Later (p.34) the Author again argues that bare skin is for color signaling: "...Once an animal is bare-skinned and begins to color signal, natural selection could cause specific injured spots to become more visible". That natural selection would change the chemistry of wounds to make them more visible is utterly contorted and unproved, but it gets worse. Veterinarians assure the Author that bruises on dogs are just as bad as on humans (which would not fit with his assumptions) so he goes on arguing that a controlled test should be done (if a controlled test to see a difference in color is needed then it is not for color signaling, is it?). This in not science, the Author is just making it up on the spot.
Another example is when the Author is trying to "prove" that his daughter is using symbols to represent reality in her drawings: "Look at nearly any of the objects in my daughter's drawing in Figure 1. An attempt at realism? Hardly." (p.174).

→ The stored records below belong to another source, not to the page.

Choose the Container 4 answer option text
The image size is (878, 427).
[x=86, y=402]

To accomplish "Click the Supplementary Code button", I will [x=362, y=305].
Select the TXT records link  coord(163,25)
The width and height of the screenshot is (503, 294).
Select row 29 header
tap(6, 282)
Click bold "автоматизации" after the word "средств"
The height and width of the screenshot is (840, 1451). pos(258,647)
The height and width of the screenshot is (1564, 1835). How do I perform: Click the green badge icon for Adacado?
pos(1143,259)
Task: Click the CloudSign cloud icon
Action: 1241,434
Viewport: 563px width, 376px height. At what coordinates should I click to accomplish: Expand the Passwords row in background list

Saying that children use "symbols to represent reality" because his 5 year daughter's drawing is not "realistic" seems quite hilarious to me, but this is the level at which the Author reasons throughout the whole book. (One could argue that any drawing is a symbol of reality, even a photograph)
The main proposition of the last chapter, the 4th, is: "...If written words must be built out of multiple symbols, then to make words look object-like, symbols should look like object parts. And as we'll see, that's what culture did. Culture dealt with the speech-writer dilemma by designing letters that look like the object parts found in nature..."
And what constitutes "nature" according to the Author? Cubes (!?). Due to the bottom left corner of a cube (a common shape in nature, according to the Author) he concludes that an shape "L" is commonly found in nature (!?), and this is the reason we find it in writing (!?). So THIS "proves" that the letter "L" was inspired by nature. Totally absurd.
I am not saying that in some culture, some written symbol was not inspired by something seen in nature. The problem is that arranging a number of cubes (this is nature?) and finding that some parts of the resulting figure resemble letters constitutes no kind of proof. Very bad science, again. Furthermore there are more plausible explanation as to why letters are shaped with "strokes". A stroke in stone was easier than carving out a curve for instance.
I could go on and on with this kind of examples. The point I want to make is that the Author makes some very bold statements throughout the book with weak or absurd evidence.
I have found the 5 star reviews given to this book totally misleading. There is no inquiry, no verification of what the Author states, everything is taken for true. Readers are praising the Author for revolutionary explanations about vision, when in fact these have only been proposed, and very weakly that is.